If you absolutely cannot afford a professional through a traditional arrangement, consider going through sites like elance.com, odesk.com or 99designs.com, which let you put your project out to many designers for bid or competition.
3. Do not spend money on a publicist, at least not right away.
From my experience and observation, publicists are best suited for the point at which you’ve started to gain some traction on your book at a regional or national level. The return on investment (publicists aren’t cheap) at the early stages of the game is too hard to justify. The very nature of publicity is that it’s unpredictable; it can generate amazing results or none at all.
When you’re on a tight budget, the gamble just isn’t worth it. Let this consideration sit until you’re generating decent sales on your own. You will also then have a good handle on what aspects of your book are resonating with people, which will help to narrow the scope (and cost) of publicity.
4. Avoid advertising.
It’s tempting to think a Google AdWords or Facebook ad campaign can solve your problems, but it most likely won’t. People are just too overwhelmed and immune to advertising for it to be effective, unless you have a lot to spend. Also, putting the necessary work into a pay-per-click campaign is very time consuming.
5. Generally speaking, avoid hiring “self-publishing companies” for marketing services.
These are the add-ons you’ll find offered when you choose to publish your book through such companies. While I would never definitively say these can’t work or that they’re not worth considering in any situation, from everything I’ve heard and read, they are a very expensive gamble unlikely to produce worthwhile results.
At worst, the company is literally taking your money for doing nearly nothing.

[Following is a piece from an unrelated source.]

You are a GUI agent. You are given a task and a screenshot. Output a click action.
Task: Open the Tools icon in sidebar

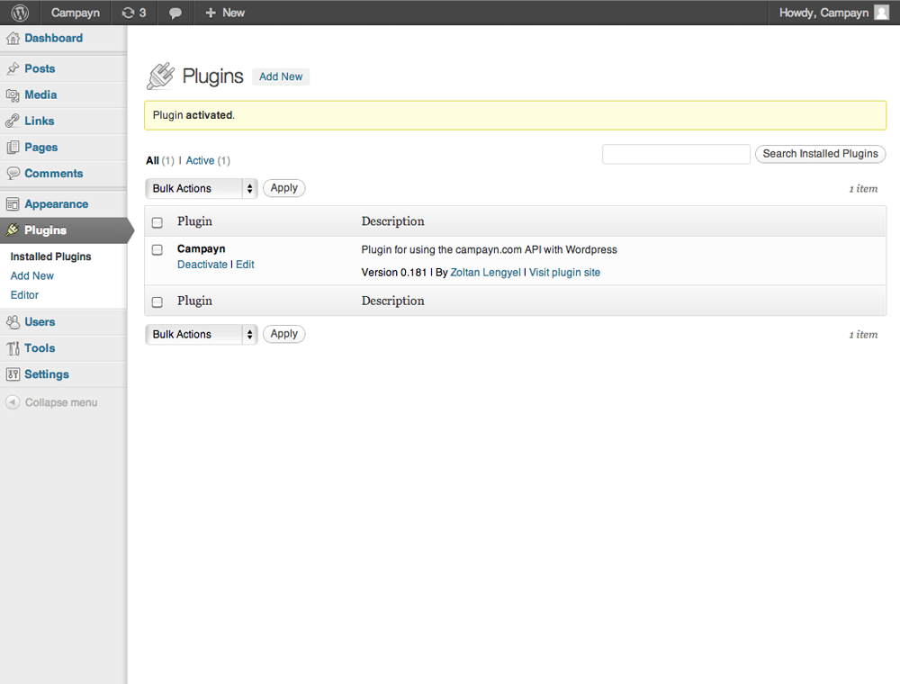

6. Be wary of book contests and awards.
Of course, there are some that are fully legitimate and worthy. But there are many that do nothing except line the pockets of the people who put them on. Do some research among publishing circles to determine the reputation of any particular contest or award.
7. Skip the book tour, unless you’re doing it for fun.

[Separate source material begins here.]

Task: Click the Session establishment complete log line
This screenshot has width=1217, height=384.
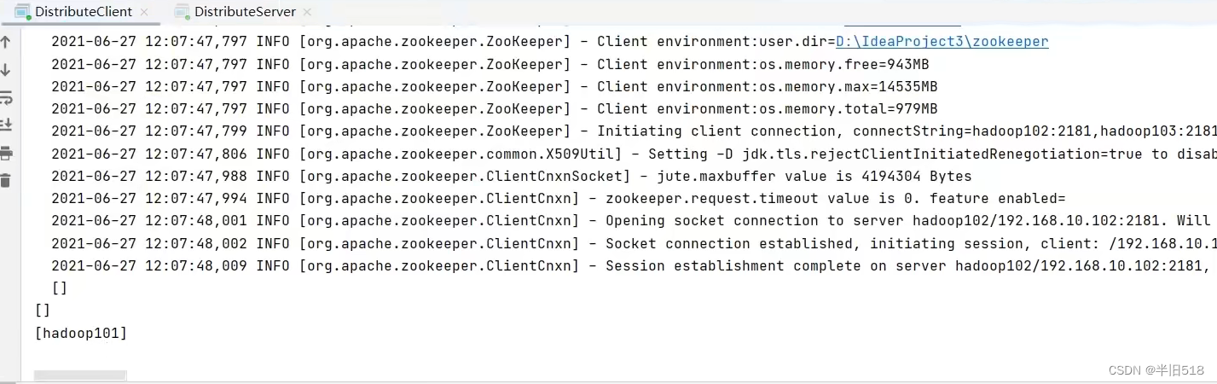Action: 597,265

This is not a consideration for authors with limited budgets, but it can be a temptation for authors with money to spend. It’s understandable; it seems like the way to go, given all the book tours you hear about from well-known authors.
But that’s just it. They succeed (or sometimes not) precisely because the authors are well known. Otherwise, I can nearly guarantee the costs will far outweigh the results.

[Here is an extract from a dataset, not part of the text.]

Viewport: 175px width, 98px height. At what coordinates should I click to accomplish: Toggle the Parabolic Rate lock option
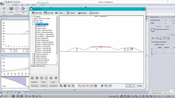coord(171,20)
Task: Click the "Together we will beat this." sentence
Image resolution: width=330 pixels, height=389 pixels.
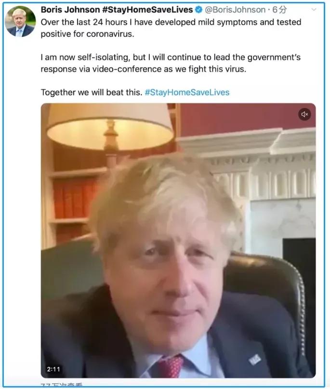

Whether you have a little or a lot to invest in your book, money is its lifeblood. This is not to say you can’t go a long way with a “guerrilla” approach to publishing, squeezing a lot of success out of a few dollars—but generally, there will be financial expenses associated with your publishing efforts that you must plan for. Most often, there will be a correlation between how you allocate these funds and what you get as a result.
And of course, there will be exceptions to everything I’ve put forth above, but it’s usually best to not hang your hopes on exceptions.
All that said, what are some of your favorite tips for making the best of a publishing budget, whether your book is self- or traditionally published?